Selection:
::::

An east–west restaurant in Tokyo with a mysterious name. A version of this article is published by the Financial Times.
The choice of where to eat on our last night in Tokyo, at the end of a week in which we had eaten extremely well, presented me with a particular dilemma.
The night before we had enjoyed an exceptional meal at the wine-minded Nogizaka-Shin restaurant, where the chef, Shinji Ishida, had excited us all with a series of extremely precise dishes based on his interpretation of seasonal Japanese ingredients. But I was looking for a restaurant that could prepare our digestive systems for a return to a more western style of food and one that would also offer a menu that we could choose from.
I am still not quite sure what led me to book at The Blind Donkey, a restaurant close to Kanda station in an area that, with its small streets full of restaurants and bars, reminded me of Soho. But it does possess an unforgettable name that derives from a fifteenth-century Zen Buddhist monk Ikkyu. And in Jérôme Waag it has a committed and talented chef as its co-owner.
Waag, 59, was born in Paris and grew up in Provence and the Côte d’ Azur before spending the next 30 years of his life in California, where he started cooking under Alice Waters at Chez Panisse in Berkeley, with the last four years as head chef. Here he was to learn about the importance of ingredients and the relevance to any self-respecting restaurant of establishing as close ties as possible with small, independent, often organic, producers.
Introduced to Japanese culture via film and Zen Buddhism, Waag first came to Tokyo in 2011 as part of OPENrestaurant, a collective he had started to talk about food, culture and politics. He returned to Japan every year before finally settling in Tokyo in late 2015 at a time when San Francisco was losing its bohemian culture, which Waag loved, and was becoming too expensive and risky a city in which to try and open a restaurant. By contrast, many chefs in Japan at that time were unaware of Waters’ approach to cooking in restaurants. In late 2018 Waag opened The Blind Donkey.

::::

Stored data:
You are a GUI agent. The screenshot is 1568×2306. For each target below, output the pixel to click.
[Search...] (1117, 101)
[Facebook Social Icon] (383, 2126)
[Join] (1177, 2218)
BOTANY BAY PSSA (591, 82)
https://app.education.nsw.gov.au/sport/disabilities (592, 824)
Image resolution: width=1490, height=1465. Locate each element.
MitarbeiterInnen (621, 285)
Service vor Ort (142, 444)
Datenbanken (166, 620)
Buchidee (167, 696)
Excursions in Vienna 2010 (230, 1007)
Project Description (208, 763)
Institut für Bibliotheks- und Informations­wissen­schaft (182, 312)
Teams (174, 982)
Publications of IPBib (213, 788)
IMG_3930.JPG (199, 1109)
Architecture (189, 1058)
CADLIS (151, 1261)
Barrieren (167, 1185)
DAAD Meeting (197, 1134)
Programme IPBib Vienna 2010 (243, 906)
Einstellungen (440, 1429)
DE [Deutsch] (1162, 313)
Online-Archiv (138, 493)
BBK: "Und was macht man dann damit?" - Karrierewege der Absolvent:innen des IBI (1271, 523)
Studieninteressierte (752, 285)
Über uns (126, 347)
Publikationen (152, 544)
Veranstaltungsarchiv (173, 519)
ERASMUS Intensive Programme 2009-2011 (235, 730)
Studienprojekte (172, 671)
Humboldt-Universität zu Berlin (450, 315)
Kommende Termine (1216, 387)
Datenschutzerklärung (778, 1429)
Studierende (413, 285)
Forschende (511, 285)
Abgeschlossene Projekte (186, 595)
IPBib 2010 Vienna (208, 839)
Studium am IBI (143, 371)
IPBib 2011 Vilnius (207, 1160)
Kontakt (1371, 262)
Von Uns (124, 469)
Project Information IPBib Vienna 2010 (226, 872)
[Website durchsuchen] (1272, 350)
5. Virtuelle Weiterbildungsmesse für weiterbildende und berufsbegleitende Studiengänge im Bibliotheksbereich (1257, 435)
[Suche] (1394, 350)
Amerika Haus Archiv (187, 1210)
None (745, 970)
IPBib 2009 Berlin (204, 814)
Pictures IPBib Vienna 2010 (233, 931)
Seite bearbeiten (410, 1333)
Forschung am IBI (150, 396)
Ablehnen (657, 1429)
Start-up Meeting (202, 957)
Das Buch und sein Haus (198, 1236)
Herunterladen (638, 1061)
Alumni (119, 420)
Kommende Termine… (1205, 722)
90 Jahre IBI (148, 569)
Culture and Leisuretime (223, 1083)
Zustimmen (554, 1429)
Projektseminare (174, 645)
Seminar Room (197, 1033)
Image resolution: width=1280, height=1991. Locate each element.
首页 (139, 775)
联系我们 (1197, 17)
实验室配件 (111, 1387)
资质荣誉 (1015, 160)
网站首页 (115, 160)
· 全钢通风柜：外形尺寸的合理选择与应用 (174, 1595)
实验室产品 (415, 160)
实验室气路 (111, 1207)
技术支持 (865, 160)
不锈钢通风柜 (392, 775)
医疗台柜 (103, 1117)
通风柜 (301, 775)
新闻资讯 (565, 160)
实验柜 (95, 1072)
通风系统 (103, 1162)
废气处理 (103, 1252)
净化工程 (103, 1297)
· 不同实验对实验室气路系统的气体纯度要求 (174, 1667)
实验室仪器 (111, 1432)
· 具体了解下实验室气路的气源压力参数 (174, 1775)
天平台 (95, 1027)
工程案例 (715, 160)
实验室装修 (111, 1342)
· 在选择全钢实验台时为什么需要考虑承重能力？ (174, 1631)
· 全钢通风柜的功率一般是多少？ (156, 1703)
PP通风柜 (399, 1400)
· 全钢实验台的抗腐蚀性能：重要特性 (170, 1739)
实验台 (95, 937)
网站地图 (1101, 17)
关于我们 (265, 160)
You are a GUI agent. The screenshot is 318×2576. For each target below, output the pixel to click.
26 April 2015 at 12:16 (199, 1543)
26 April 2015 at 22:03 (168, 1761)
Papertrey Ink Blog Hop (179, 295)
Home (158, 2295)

::::

Work to do:
(a) Translate this sentence from the Blind Donkey article into French: "And in Jérôme Waag it has a committed and talented chef as its co-owner."
(b) Pick up the Blind Donkey article from its final sentence and keep writing.

Responses to the tasks:
(a) Et il a en Jérôme Waag un chef engagé et talentueux pour copropriétaire.

(b)
The restaurant has a glass frontage so you can easily see the lively scene in this decidedly informal restaurant from the pavement. Inside, the open kitchen faces you immediately with Waag and his fellow chef and business partner in their holding company Rich Soil & Co, Shinichiro Harakawa, at the stoves. In between is a counter, with a gap in, at which customers sit, eat and drink, watch and talk to the chefs.
The counter not only provides the chefs with their ingredients, but also reveals what they have made. Right in front of Waag was a vase containing a large display of mitsuba, Japanese wild chervil, which he picked to decorate plates and nibbled on occasionally.
The counter also held an excellent rhubarb galette that, with an equally impressive crème caramel (made from rich Tagayasu farm eggs), constituted their dessert menu.
It was as we walked past Waag and Harakawa that I saw what makes this restaurant tick. On the door of the wine storage – cellar would be too grand a word – there is a blackboard. Down the left-hand side are the table numbers while across the top are the 23 dishes on offer. As every order is taken it is chalked up; as every order is delivered it is crossed out. This clever silent way of communicating orders between customers and the open kitchen is an adaptation of a similar system in use at Chez Panisse.
In any restaurant that offers the small shared plates that are currently so fashionable there is a danger of too many dishes arriving either simultaneously or at an inappropriate time. But that would be to forget the amount of cooking experience behind these stoves.
We began with some crisp baguette and sourdough from Yoshida bakery with which we mopped up the marinated cucumber underneath the Shibuya Stand ricotta, though without any of the herb jam promised on the simple, daily-changing menu. This was followed by a slightly disappointing dish of bonito and aji (horse mackerel) sashimi with a spicy arugula salad before four rich and juicy grilled shrimps that had been spiced with black peppercorns.
We then moved on to a couple of carbohydrate dishes with Jancis ordering the fried Kitaakari potatoes, as much for the luscious aioli that was served alongside it, while I plumped for, and very much enjoyed, the more intriguing black ‘forbidden’ rice with takenoko (tender young bamboo shoots) and mitsuba. We finished with Waag and Harakawa’s interpretation of a bourride, incorporating a thick piece of hata, or grouper, a fish whose flavour was sweetened by the garlicky sauce, and a bill for 17,500 yen (£128) for two.
This bill also included four glasses of wine from a list entirely devoted to natural wines, in keeping with the owners’ approach to food. These were fine, if somewhat less exciting than the food.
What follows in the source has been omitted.